● **Problem to solve**: Within the entries below, find the portion that opens with the line containing "Task: Click the 轉換 convert button" and closes with the line containing "Task: Click the external-link". Retype that portion exactly and only.

┌─ Given entries

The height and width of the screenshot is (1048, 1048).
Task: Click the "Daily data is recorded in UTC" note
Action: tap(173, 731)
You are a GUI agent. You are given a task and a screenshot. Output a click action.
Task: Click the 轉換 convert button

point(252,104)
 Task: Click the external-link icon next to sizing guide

└─
┌─ Given entries

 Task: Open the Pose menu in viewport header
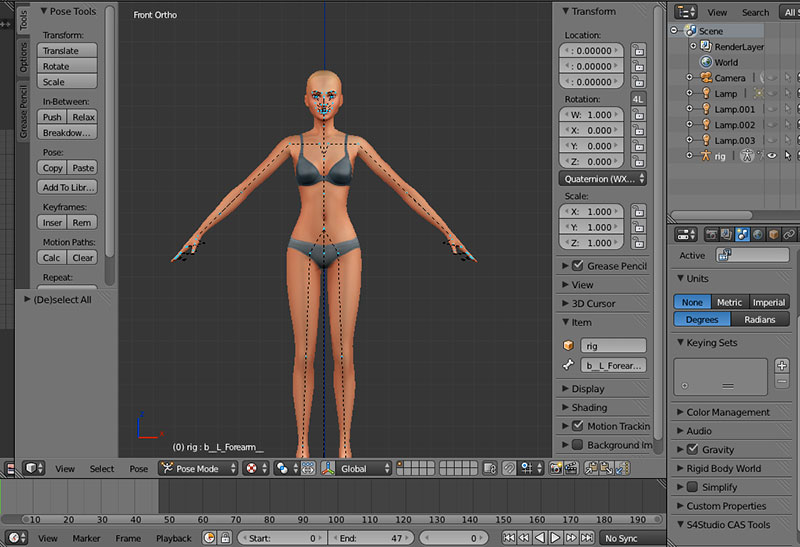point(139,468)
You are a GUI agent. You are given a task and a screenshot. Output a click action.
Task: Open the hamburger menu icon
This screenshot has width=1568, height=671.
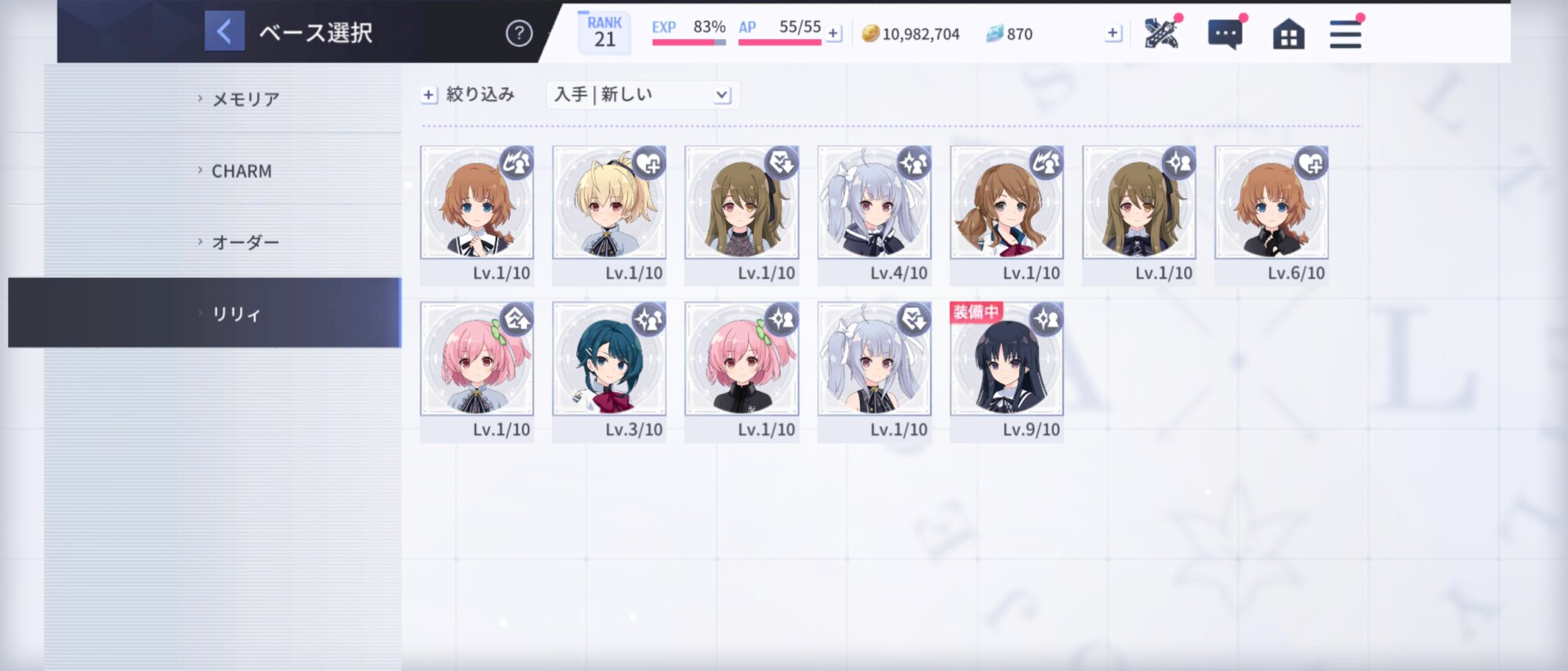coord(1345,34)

└─

● **Solved exercise**:
Task: Click the 轉換 convert button

point(252,104)
 Task: Click the external-link icon next to sizing guide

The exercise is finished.